== DESCRIPTION OF THE TASK ==
Look at each line of the listing. Copy those that hold the string "icon".

== RECORDS FOR PROCESSING ==
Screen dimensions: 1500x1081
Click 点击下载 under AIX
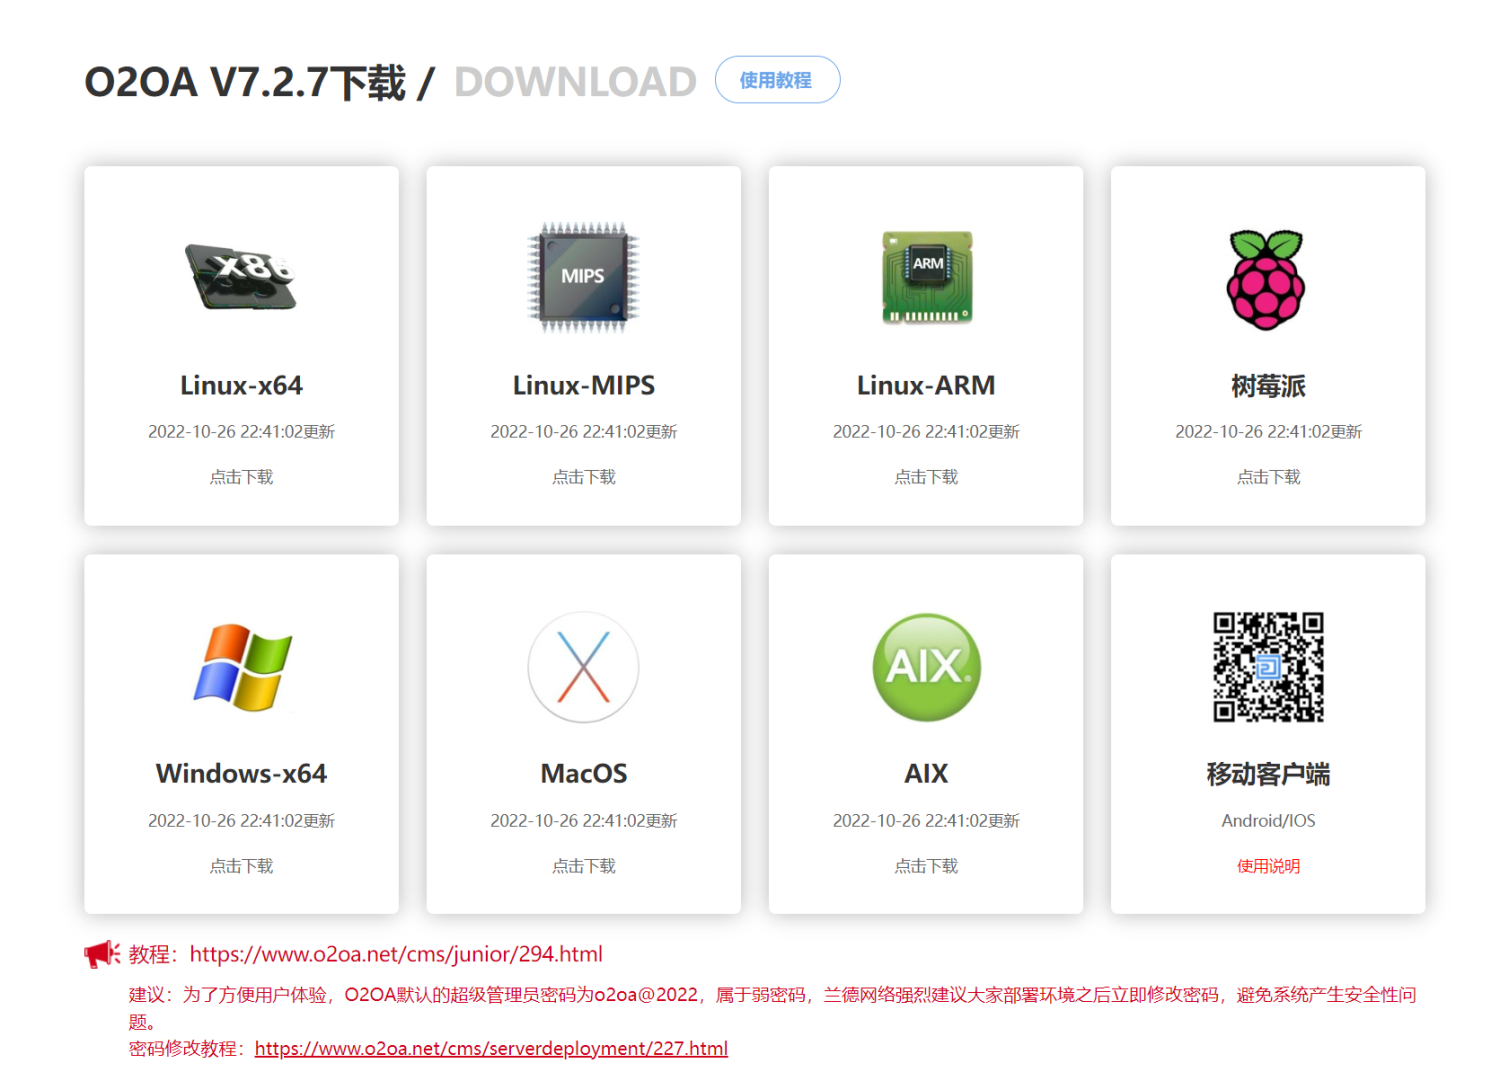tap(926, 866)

* * *

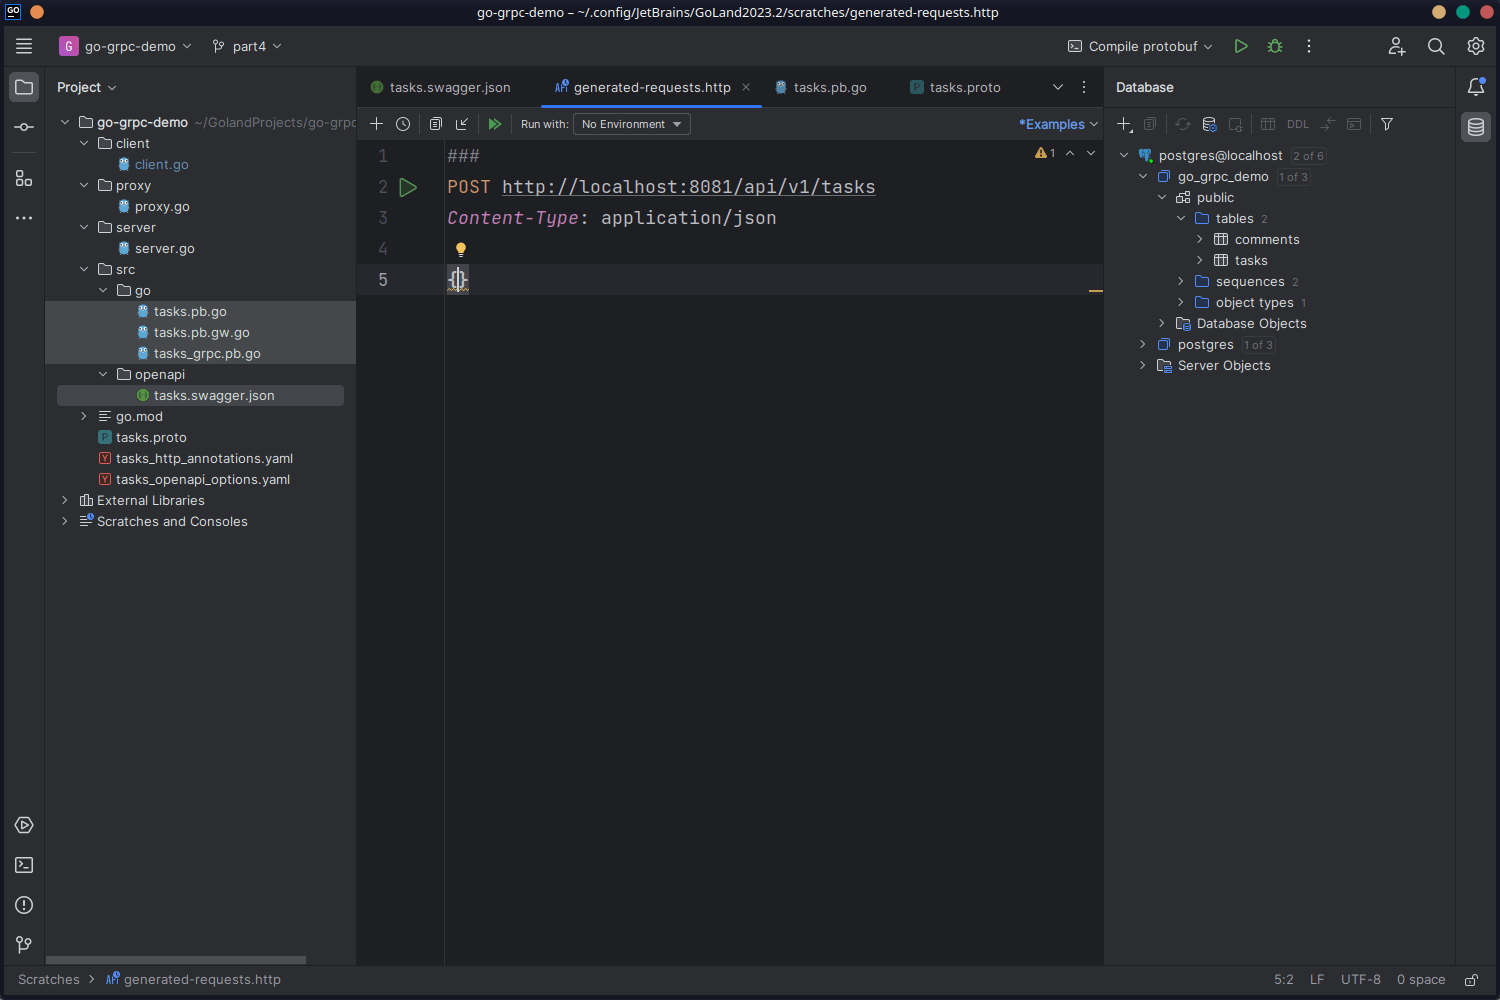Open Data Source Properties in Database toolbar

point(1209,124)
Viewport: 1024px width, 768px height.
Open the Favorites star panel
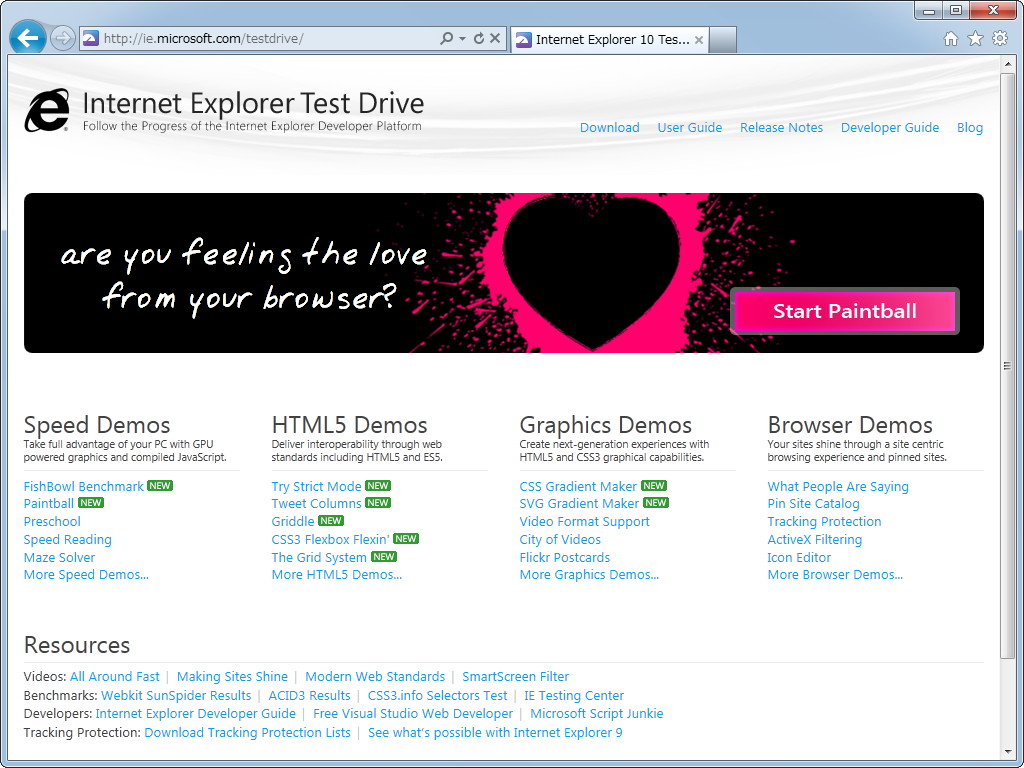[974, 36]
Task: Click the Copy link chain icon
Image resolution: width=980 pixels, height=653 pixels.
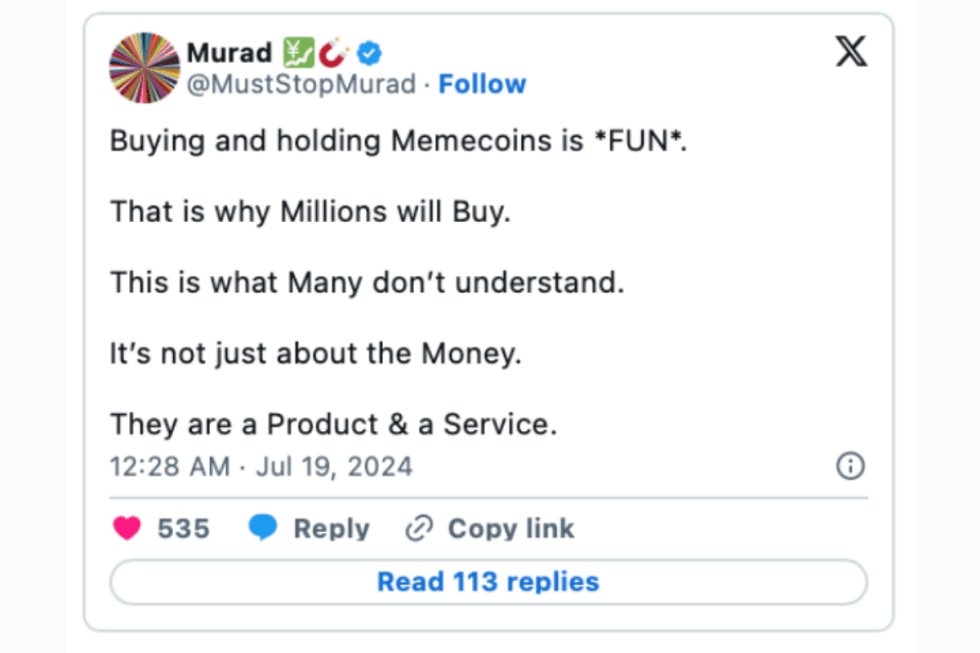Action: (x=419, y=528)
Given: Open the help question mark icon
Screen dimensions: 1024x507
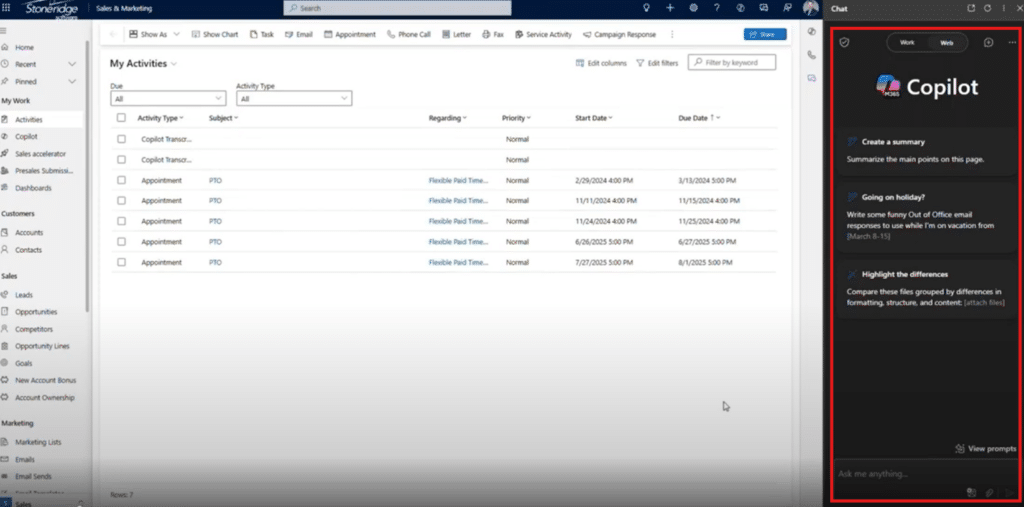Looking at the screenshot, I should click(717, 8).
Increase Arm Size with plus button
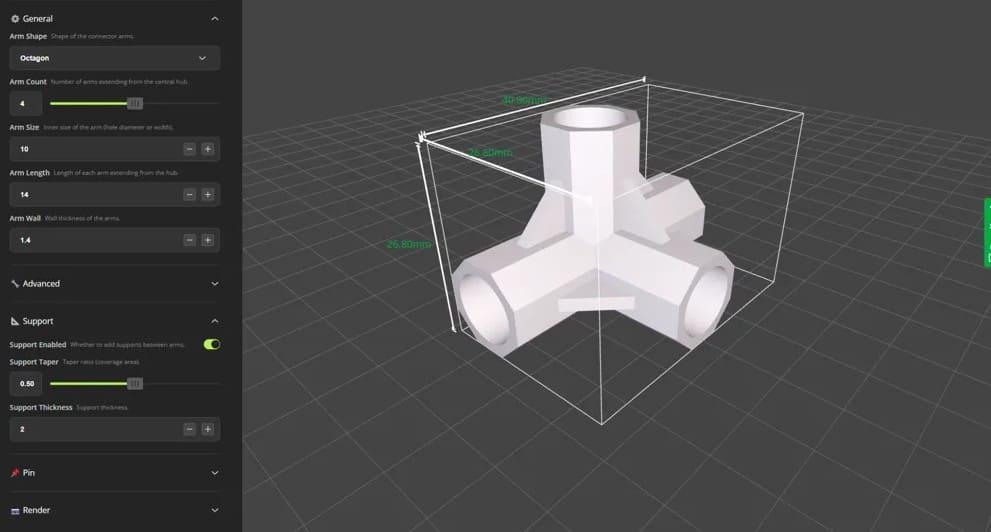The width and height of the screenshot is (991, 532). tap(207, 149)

== REPLY TO THE EXERCISE ==
Task: Click the Copy link chain icon
Given: Open the help question mark icon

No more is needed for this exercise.